QUESTION: Winning friends and influencing people. (Laughter.)

QUESTION: That's their response? You've complained to them that they are slow and that's their response? Their bureaucracy is helpless?

ASSISTANT SECRETARY DEWEY: That's part of their response. I find that when we discuss these things with the Europeans, individual European States, particularly in the north will say, gee, we're glad you're saying that. We've been saying that for years to the European Community Humanitarian Office and to the Commission. You ought to do things multilaterally. You ought to contribute cash to the UNHCR and you ought to give food to the World Food Program.

But there the tug is from maybe some of the Southern European Countries, Italy for example, that like this system very well of doing things unilaterally, that is giving most of the contribution through NGOs that are not part of any order, that are not part of any structure or any framework.

QUESTION: I take it that your public comments today follow unsuccessful and repeated, repeated unsuccessful attempts to get the Europeans to pony up their --

ASSISTANT SECRETARY DEWEY: Well we picked up the beat recently. I don't think it's been persistent enough in the past. It surprising to me if, when this is the first time some people have heard about this. It may be the first time some of you in this room have heard about this, this issue we have. Now we're talking our way through it and we're trying to be very constructive with the Europeans and try to get on the same picture as to why it's important to support the multilateral structure, in this case in particular.

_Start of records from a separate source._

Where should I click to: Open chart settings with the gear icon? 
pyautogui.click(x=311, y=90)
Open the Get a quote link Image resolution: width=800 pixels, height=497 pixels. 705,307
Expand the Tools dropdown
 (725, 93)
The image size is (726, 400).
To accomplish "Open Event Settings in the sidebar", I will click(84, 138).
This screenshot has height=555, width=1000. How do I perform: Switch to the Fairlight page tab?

And I'm optimistic we can make some progress. We'll have to chip away at it though, incrementally. It won't be something that changes overnight, but I will be going to Brussels in early September to talk about this.

MS. HASLACH: Could I just add something to that? It's important that you separate, sort of the discussion that we've just been having on humanitarian assistance from reconstruction assistance. The European Union is one of the co-chairs for the Afghan Reconstruction Steering Group. And they've been very forthcoming on that and they've indicated that they will be stepping forward with some additional support for the Afghan Transitional Authority. What we're looking for is also some budget support to help support the ATA.

And I mentioned before that they've also been helping us on the security front as well.

QUESTION: But that's all medium and long-term type stuff. I mean, the real need, I think, is what you're saying is this emergency --

MS. HASLACH: No, the budget assistance is immediate. They have a budget shortfall somewhere -- well, that pays the police, that pays the teachers, that's a very important part of assistance.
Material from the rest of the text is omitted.